En octubre del 2009, cuando el gobierno Caramanlis da paso al de Giorgos Papandreu, el primer ministro saliente afirma dejar un déficit público del 5%. Apenas unos días más tarde, el gobierno entrante corrige el cálculo y lo cifra en el 7%. Dos meses después, ha aflorado ya tanta mierda que el déficit ha trepado al 13%.

Es en esos días, a caballo entre el final del 2009 y el principio del 2010, cuando el modelo griego, ciento y pico años después de haber comenzado, estalla por los aires. Dice un dicho español que se puede engañar a unos pocos todo el tiempo o a todos durante un rato; pero es imposible engañar a todos todo el rato. Para Grecia llega el momento, un siglo después, de enfrentarse con los hechos, simples y sencillos: la griega es una economía que jamás, desde que es un país independiente, se ha autofinanciado. Siempre, desde los lejanos días de lord Byron, se las ha arreglado para conseguir que alguien le regalase papel higiénico para limpiarse el culo.

Pero a las puertas del 2010, es un país de funcionarios, con miles de personas de 50 y hasta de 40 años jubiladas con generosas pensiones (la tasa de sustitución de la pensión griega, es decir el porcentaje de salario que cubre, es del 97%; la española es del 82%; pero en la mayoría de Europa, la tasa suele estar entre el 40% y el 60%). Es un país con enormes bolsas de economía sumergida, un fraude fiscal que en realidad nadie puede ni valorar, con enormes cotas de corrupción.

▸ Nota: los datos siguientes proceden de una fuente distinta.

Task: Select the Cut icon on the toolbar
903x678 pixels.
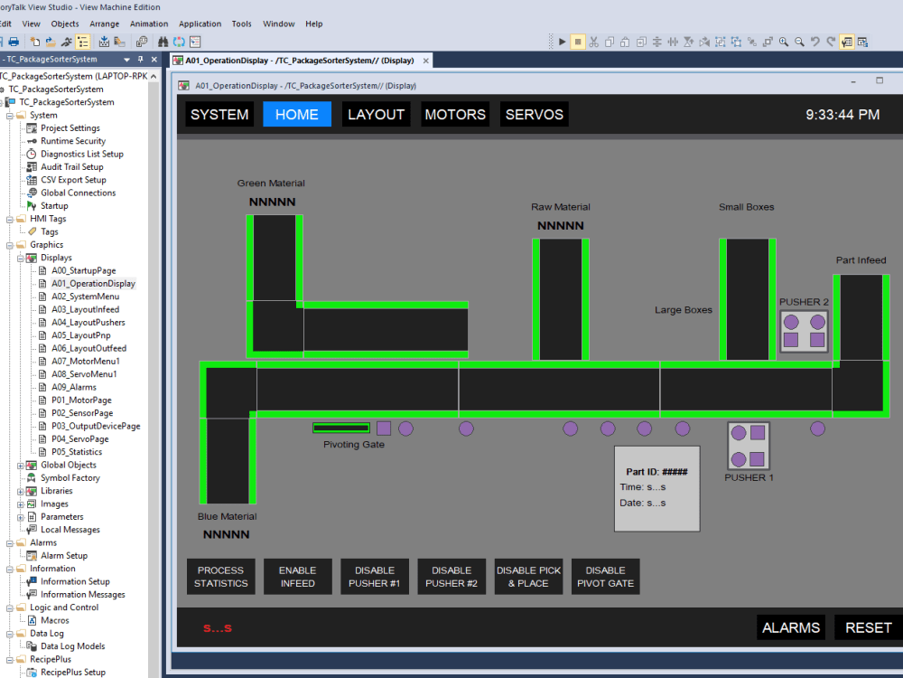Action: pos(594,41)
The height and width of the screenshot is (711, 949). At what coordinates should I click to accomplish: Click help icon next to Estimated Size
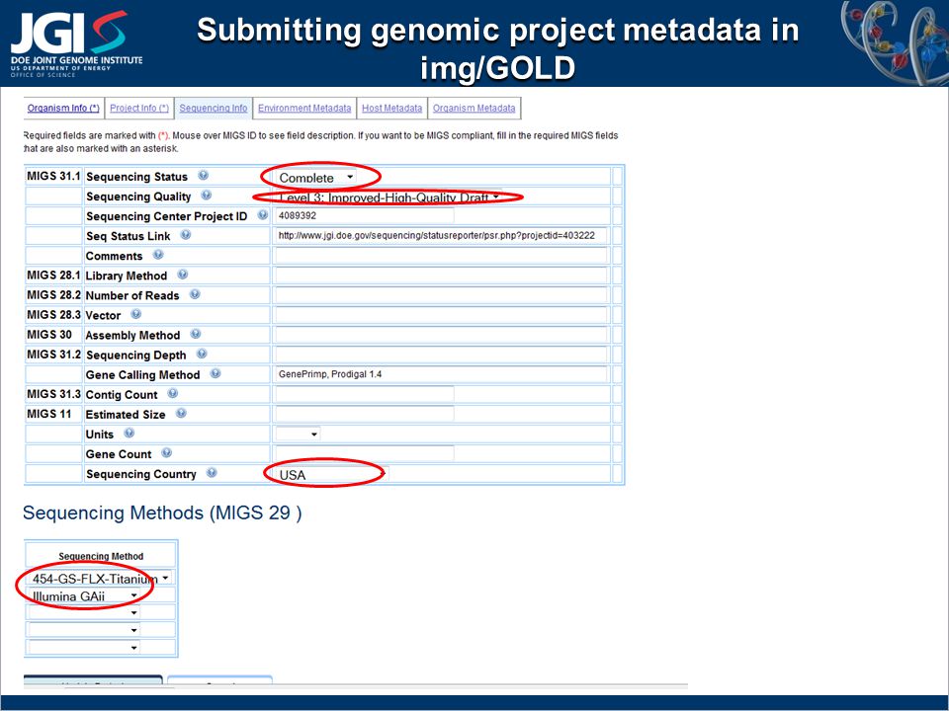coord(181,414)
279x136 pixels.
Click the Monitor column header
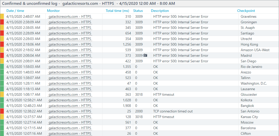(53, 11)
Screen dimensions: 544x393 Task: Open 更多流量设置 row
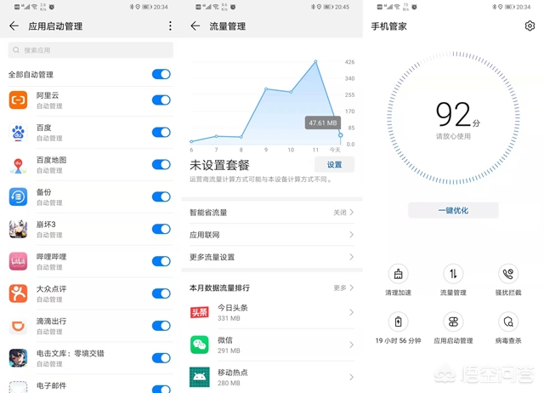[x=272, y=257]
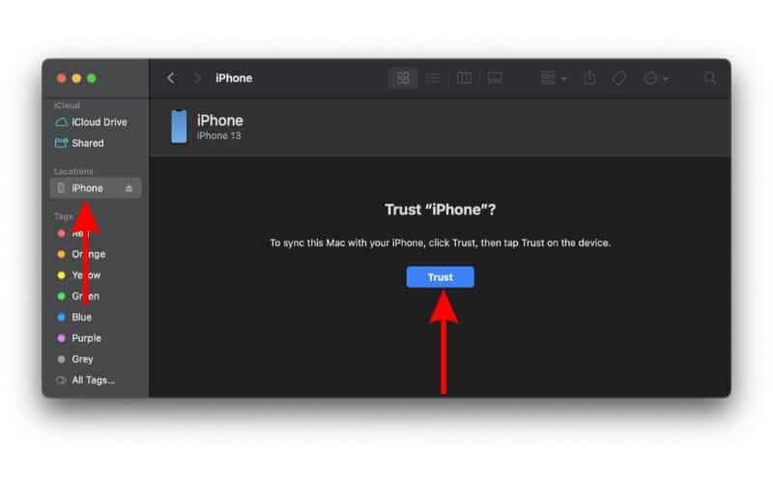Click the Edit Tags toolbar icon

tap(618, 78)
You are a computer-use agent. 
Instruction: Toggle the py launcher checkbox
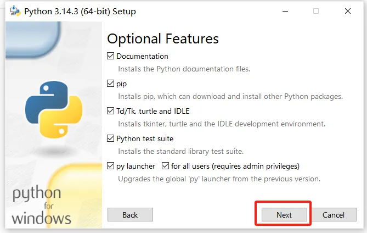111,166
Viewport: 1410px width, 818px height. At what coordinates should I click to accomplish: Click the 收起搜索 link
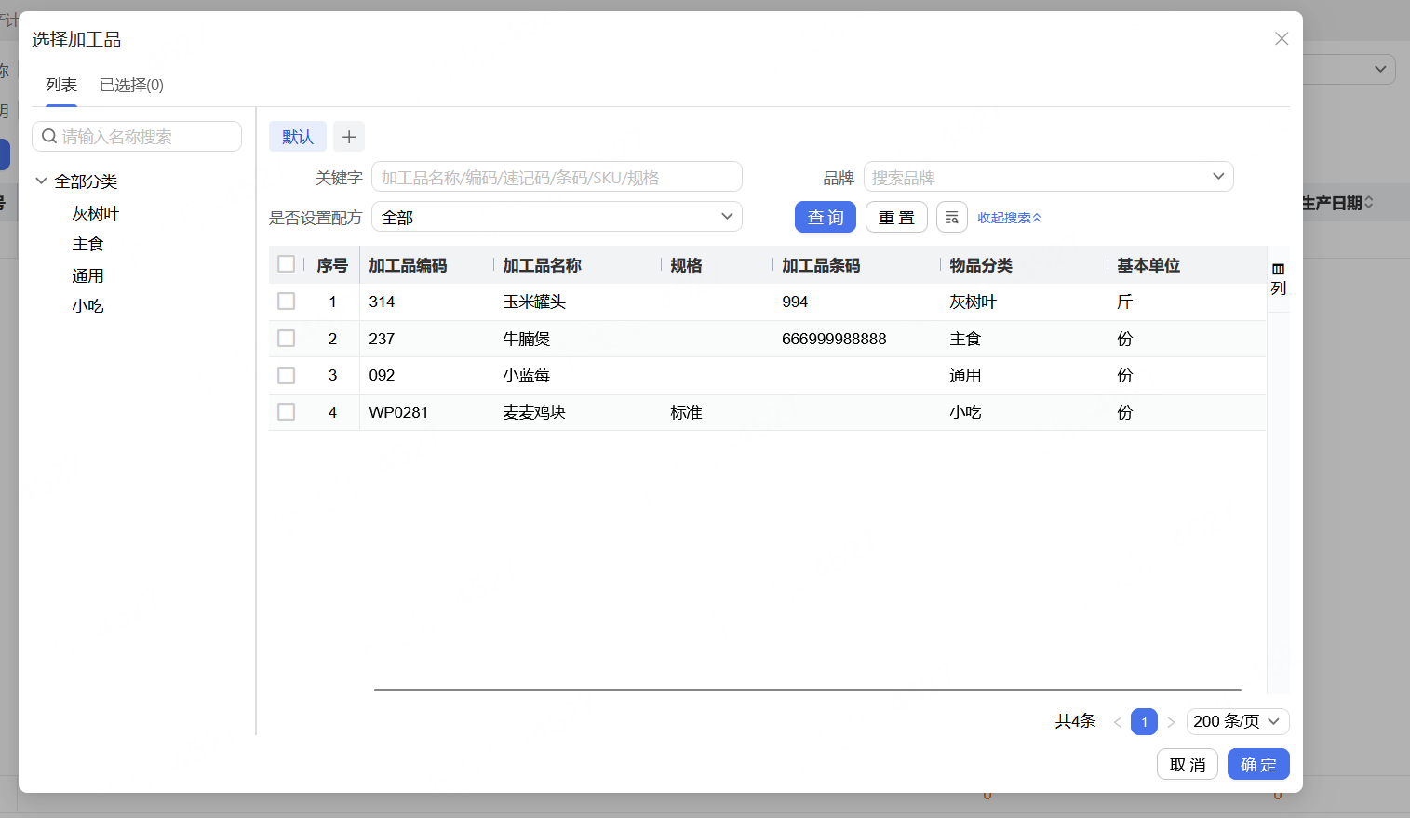coord(1009,218)
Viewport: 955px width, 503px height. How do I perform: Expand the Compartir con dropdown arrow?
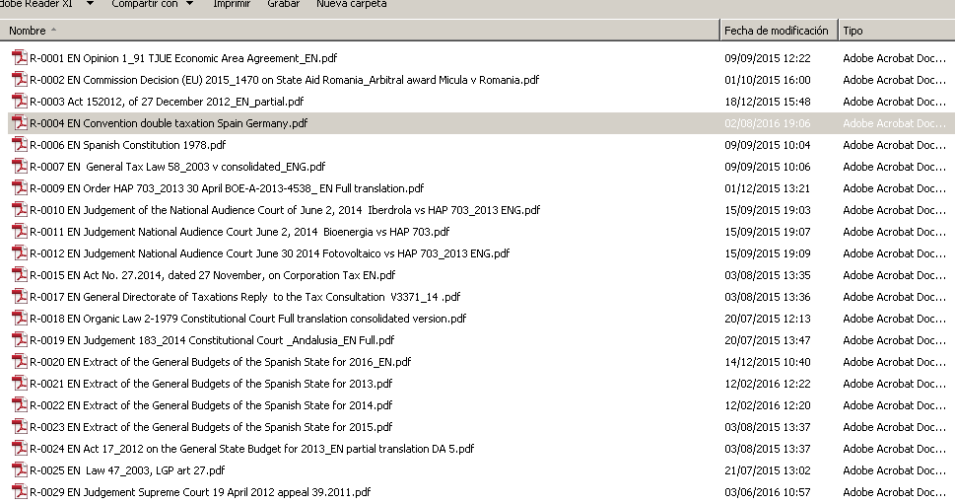pos(189,4)
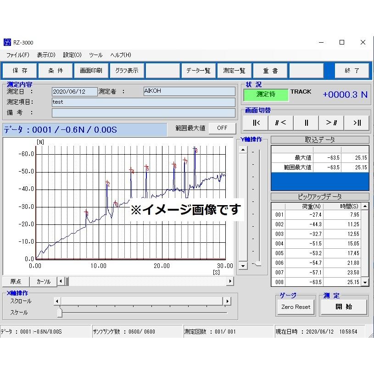
Task: Jump to last data with >|| button
Action: click(357, 123)
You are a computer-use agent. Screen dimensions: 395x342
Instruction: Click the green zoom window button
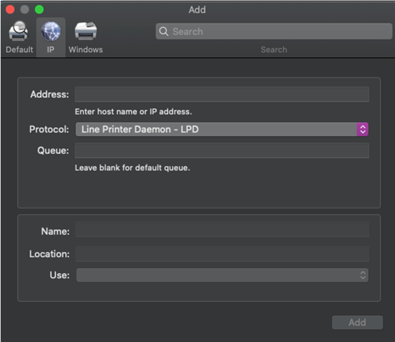coord(39,9)
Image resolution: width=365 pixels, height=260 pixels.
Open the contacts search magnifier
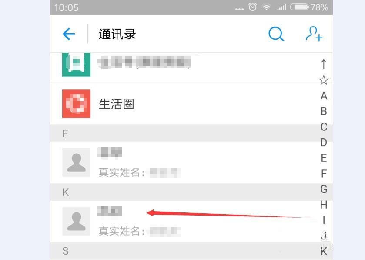(x=276, y=34)
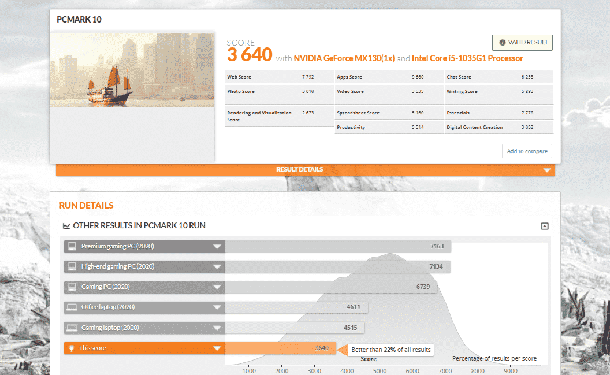The width and height of the screenshot is (610, 375).
Task: Click the sailing ship benchmark thumbnail
Action: point(132,70)
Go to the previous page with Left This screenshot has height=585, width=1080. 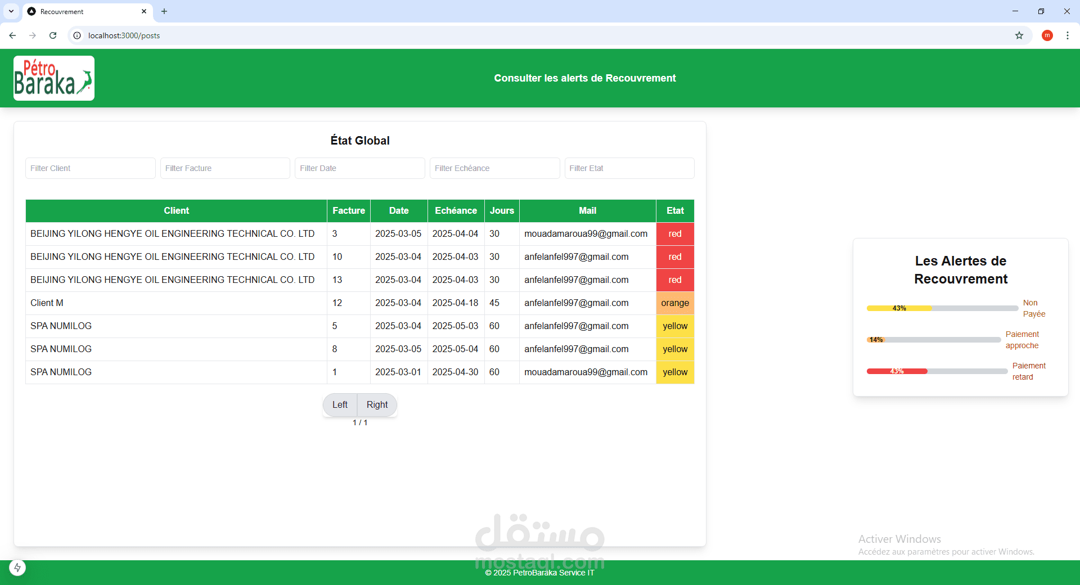pos(340,404)
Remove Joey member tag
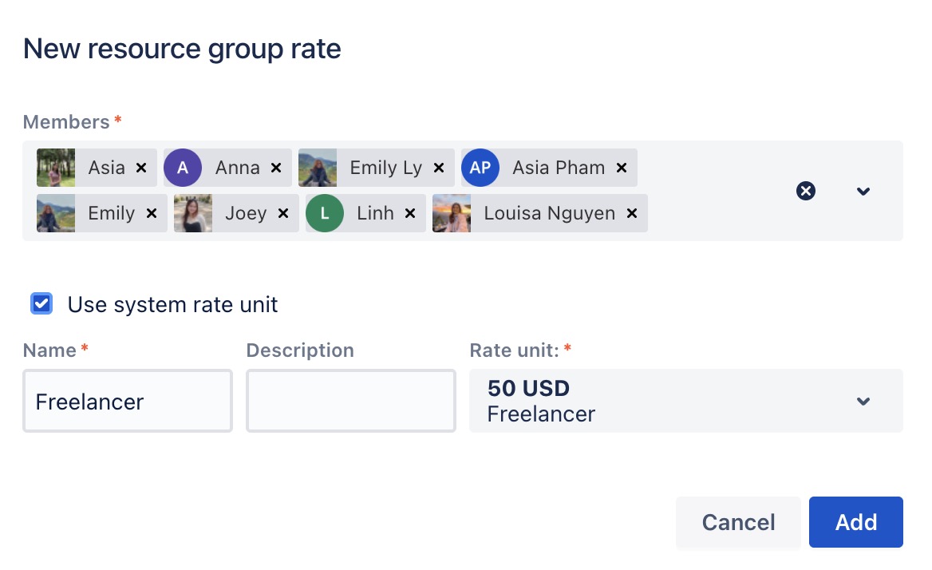 pos(282,213)
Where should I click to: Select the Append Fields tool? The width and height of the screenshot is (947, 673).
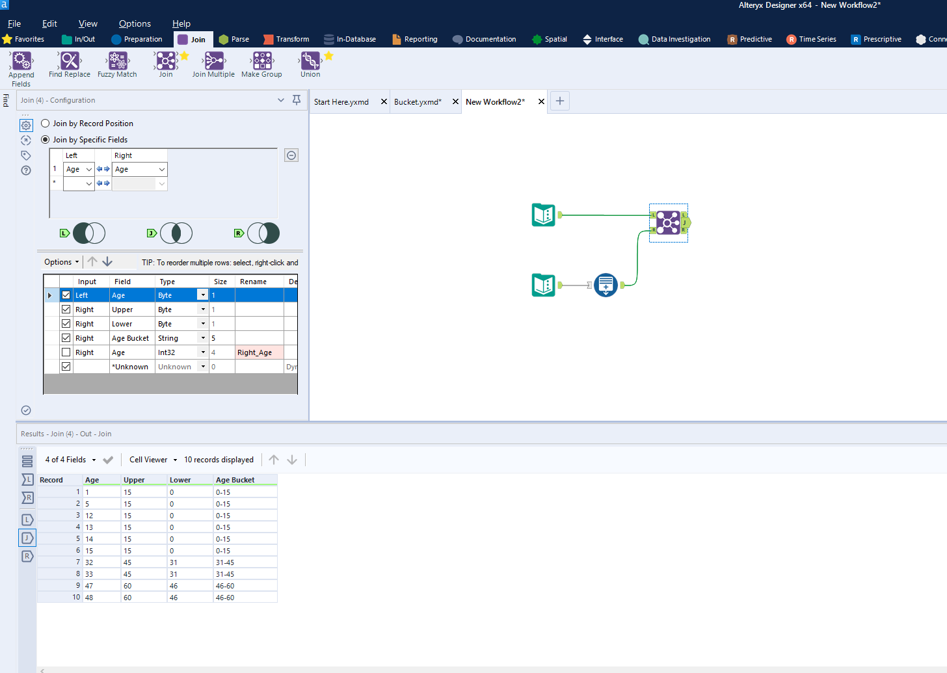21,64
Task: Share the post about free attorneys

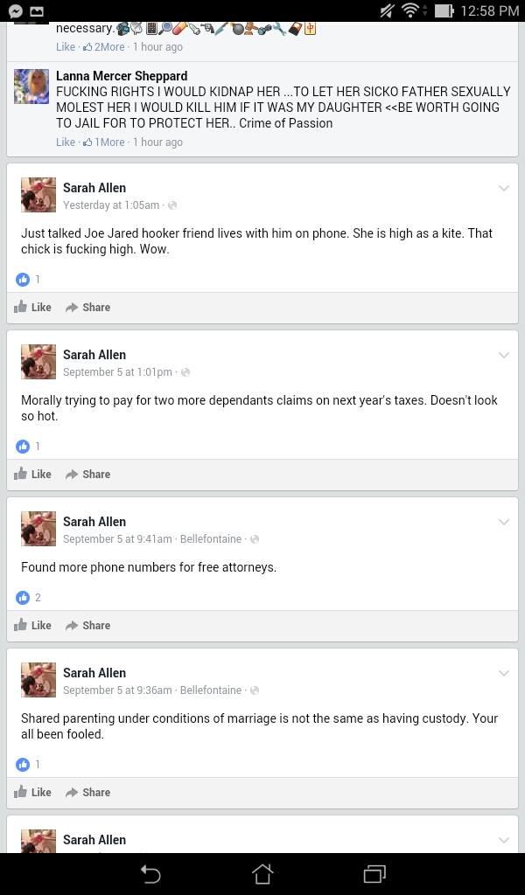Action: tap(88, 625)
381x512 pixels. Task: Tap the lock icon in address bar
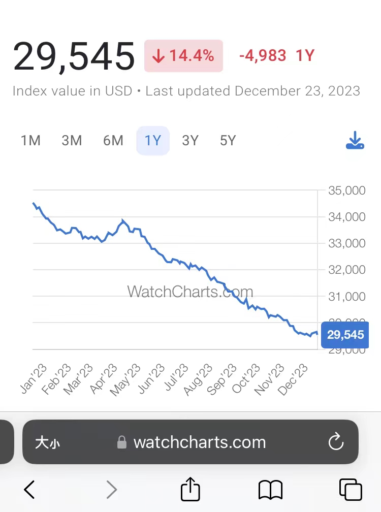122,442
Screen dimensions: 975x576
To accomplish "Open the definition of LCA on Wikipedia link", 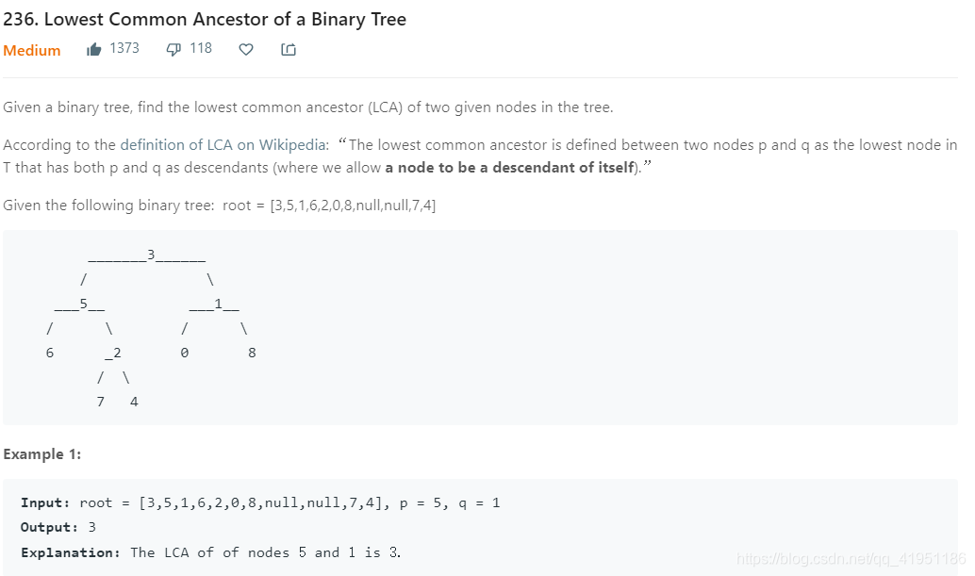I will (223, 145).
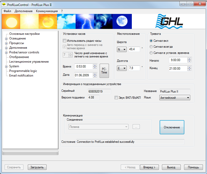The height and width of the screenshot is (174, 207).
Task: Enable the Использовать радио часы checkbox
Action: 64,40
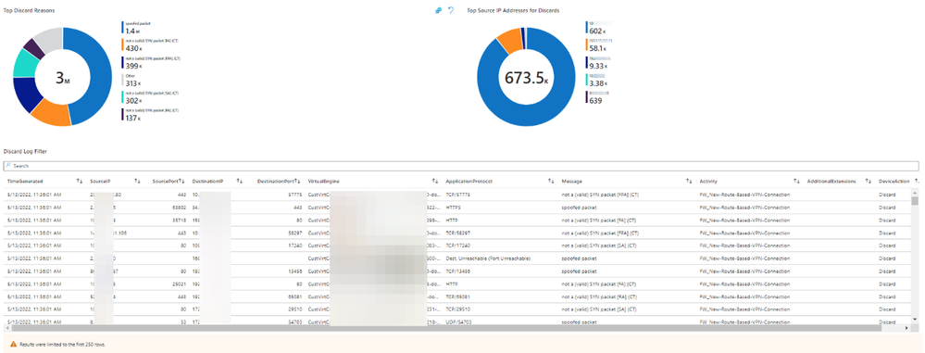The width and height of the screenshot is (925, 353).
Task: Select the 58.1K source IP legend item
Action: point(598,44)
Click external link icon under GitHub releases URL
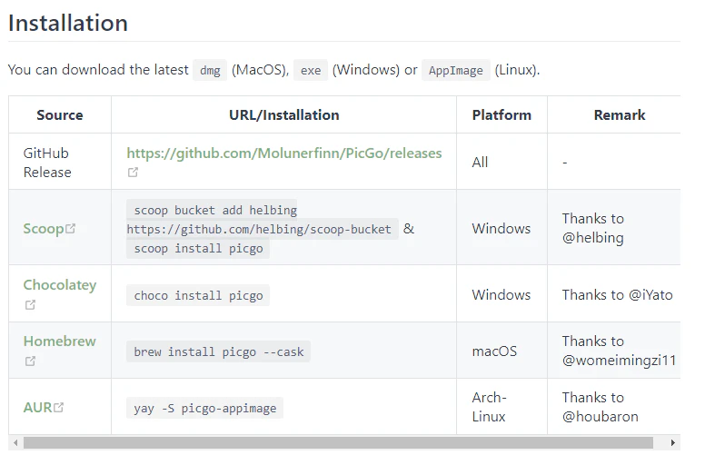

Grecia es un ejemplo clarísimo de adónde conduce la política del avestruz. La incapacidad de autocrítica de la sociedad griega es, por ejemplo, lo que tiene cabreados a muchos alemanes (y muchos más finlandeses; porque nunca se habla de Finlandia cuando se habla del rescate de Grecia; pero es un país en el que se ha llegado a proponer que entregasen la Acrópolis como garantía de sus préstamos), que no pueden evitar la sensación de que las piscinas que se construyen en sus chalés atenientes abogados y arquitectos que pagan menos impuestos que un mecánico de taller germano, en realidad, han sido construidos con su dinero. Para la Unión Europea, además, Grecia está siendo un despertar muy jodido. Los alemanes creyeron que podrían hacer de Grecia lo que, quizá, conseguirán hacer de Hungría, o de la República Checa: a base de colocarlos al lado de alguien que hace las cosas con austeridad, les volverá austeros. Pero lo que ha pasado ha sido exactamente lo contrario. Lejos de limpiar Grecia con el euro, ha sido Grecia quien ha manchado la moneda.

La Historia de la Grecia moderna demuestra, a mi modo de ver, la importancia de contar con una moral social adecuada, una cultura del esfuerzo y una elevada calidad democrática, que son las cosas que acaban generando clases políticas que, a pesar de sus errores, acaben haciendo lo que tienen que hacer, razonablemente a tiempo. Lejos de ello, la clase política griega, desde hace cien años, se asemeja a aquel tipo que se tiró desde la terraza del Empire State y al que un amigo preguntó, a la altura del piso veinte, que tal le iba.

«Pues no es para tanto», contestó el pollas; «llevo un rato cayendo, y no ha pasado nada».